WHAT IS BEING ASKED
Only the count is expected: the number of lines below that contain "chart".

Data records:
◇ ◇ ◇
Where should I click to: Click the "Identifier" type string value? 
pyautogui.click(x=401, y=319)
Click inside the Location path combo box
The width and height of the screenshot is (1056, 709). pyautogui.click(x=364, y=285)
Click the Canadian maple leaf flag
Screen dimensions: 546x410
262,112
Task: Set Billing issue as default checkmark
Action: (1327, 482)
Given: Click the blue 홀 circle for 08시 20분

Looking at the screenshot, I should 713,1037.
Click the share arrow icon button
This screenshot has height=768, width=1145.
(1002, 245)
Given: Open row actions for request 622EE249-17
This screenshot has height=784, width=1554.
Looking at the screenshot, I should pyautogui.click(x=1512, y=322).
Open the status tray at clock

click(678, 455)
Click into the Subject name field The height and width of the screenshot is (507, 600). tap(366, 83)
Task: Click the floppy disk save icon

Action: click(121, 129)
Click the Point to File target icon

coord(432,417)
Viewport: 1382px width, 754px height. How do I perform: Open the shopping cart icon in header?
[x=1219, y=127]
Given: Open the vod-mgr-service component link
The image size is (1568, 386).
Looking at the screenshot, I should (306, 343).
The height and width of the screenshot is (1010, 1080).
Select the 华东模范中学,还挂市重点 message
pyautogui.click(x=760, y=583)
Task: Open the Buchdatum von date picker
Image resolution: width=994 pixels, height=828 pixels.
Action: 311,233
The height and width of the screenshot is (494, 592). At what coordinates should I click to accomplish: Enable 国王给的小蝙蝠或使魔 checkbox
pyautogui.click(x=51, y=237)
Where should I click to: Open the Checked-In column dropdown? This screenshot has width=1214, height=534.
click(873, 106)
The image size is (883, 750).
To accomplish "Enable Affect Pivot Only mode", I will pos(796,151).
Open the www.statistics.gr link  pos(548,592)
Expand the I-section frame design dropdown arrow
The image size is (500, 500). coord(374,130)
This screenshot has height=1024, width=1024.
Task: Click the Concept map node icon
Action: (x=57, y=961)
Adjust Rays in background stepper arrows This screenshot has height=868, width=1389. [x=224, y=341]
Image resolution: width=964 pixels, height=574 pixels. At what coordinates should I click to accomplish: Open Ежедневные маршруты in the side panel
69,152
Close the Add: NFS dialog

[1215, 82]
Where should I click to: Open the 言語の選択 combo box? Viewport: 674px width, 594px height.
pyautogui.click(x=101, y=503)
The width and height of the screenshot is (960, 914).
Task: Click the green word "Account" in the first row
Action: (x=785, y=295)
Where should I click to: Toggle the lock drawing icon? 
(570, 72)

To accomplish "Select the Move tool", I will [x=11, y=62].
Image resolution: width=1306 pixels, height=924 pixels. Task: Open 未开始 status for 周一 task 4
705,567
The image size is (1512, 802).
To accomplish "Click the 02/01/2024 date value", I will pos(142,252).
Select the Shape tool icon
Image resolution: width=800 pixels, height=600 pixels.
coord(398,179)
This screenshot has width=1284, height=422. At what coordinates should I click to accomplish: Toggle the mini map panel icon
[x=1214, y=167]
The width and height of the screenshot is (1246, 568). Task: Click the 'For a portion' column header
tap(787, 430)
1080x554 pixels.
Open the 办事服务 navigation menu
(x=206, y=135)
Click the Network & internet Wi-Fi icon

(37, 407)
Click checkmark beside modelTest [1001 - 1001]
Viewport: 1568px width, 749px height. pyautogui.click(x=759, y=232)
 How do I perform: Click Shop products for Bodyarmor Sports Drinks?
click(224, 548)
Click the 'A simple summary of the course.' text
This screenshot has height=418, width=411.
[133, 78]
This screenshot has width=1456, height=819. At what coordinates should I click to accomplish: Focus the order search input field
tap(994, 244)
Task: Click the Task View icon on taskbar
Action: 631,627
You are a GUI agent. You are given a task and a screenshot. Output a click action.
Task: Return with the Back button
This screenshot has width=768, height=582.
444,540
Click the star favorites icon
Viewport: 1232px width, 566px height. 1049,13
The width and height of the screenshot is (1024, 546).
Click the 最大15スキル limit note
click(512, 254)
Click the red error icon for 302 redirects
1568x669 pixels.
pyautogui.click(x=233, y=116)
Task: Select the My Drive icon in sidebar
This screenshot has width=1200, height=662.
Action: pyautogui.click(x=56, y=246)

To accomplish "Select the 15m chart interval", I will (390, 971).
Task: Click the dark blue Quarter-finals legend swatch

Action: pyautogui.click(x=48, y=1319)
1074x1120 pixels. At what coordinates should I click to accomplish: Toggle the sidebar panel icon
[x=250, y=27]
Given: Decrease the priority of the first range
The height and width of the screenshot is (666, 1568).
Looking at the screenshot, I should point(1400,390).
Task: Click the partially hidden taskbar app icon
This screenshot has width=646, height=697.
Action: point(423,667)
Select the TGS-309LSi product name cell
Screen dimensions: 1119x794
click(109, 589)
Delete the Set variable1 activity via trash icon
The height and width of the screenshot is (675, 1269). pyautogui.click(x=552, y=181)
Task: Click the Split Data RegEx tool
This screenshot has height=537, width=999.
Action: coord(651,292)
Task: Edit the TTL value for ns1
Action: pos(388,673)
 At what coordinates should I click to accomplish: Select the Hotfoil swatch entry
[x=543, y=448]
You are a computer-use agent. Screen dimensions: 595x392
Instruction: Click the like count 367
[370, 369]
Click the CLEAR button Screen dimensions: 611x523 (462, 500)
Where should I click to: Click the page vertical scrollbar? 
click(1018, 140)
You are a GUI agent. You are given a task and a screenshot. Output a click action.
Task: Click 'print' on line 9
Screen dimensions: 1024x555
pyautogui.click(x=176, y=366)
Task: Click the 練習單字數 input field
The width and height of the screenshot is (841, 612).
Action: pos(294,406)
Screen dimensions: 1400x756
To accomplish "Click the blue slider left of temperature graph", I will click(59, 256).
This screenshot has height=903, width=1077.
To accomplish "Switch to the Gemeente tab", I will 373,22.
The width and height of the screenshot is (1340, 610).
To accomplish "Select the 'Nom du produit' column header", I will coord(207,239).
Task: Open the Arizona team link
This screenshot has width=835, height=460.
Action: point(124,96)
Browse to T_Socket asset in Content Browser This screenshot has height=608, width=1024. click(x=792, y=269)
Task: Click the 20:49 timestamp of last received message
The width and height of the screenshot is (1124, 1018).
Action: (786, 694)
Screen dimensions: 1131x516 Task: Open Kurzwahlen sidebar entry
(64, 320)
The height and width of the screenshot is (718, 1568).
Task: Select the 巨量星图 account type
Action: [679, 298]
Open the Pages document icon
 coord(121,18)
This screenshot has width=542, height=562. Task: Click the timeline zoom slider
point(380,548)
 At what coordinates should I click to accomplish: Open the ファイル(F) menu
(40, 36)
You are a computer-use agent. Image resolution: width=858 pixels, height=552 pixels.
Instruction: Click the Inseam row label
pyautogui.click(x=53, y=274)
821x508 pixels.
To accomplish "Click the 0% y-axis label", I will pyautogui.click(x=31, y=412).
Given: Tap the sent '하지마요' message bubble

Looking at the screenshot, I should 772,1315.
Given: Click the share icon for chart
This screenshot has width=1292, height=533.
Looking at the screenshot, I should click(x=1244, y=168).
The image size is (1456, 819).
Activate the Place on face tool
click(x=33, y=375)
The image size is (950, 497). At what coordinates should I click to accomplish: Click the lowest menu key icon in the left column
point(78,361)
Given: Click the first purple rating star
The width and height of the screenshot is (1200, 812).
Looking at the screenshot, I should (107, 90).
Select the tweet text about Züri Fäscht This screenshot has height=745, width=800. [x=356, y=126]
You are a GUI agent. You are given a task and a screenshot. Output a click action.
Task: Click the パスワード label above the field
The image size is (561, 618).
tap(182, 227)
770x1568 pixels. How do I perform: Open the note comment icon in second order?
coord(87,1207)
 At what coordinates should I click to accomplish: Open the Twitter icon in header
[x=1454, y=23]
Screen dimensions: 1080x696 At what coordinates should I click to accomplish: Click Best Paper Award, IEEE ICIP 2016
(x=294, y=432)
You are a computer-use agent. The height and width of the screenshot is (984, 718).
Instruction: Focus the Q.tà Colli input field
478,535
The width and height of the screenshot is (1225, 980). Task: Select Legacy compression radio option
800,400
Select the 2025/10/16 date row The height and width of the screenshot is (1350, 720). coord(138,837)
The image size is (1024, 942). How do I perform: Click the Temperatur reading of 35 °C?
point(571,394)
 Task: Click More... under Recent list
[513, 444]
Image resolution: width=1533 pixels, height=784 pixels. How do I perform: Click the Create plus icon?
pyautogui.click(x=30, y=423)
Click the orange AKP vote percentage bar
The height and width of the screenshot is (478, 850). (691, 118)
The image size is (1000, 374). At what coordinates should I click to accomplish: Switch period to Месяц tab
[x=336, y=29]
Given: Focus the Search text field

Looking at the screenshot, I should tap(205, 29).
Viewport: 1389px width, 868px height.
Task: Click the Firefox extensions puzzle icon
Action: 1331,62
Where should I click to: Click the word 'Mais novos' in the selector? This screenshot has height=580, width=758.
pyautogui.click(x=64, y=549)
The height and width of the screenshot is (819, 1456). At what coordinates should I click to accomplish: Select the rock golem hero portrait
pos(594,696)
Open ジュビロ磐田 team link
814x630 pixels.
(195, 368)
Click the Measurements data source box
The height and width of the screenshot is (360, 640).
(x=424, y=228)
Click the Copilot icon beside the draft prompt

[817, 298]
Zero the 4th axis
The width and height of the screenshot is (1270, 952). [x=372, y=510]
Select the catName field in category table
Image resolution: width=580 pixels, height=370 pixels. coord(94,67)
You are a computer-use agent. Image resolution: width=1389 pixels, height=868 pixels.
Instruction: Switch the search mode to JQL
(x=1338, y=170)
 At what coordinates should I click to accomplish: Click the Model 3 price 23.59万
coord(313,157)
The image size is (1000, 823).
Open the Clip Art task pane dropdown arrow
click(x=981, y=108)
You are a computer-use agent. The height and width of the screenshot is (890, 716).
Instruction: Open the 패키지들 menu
◇ ◇ ◇
RESULT FOR THIS TASK
2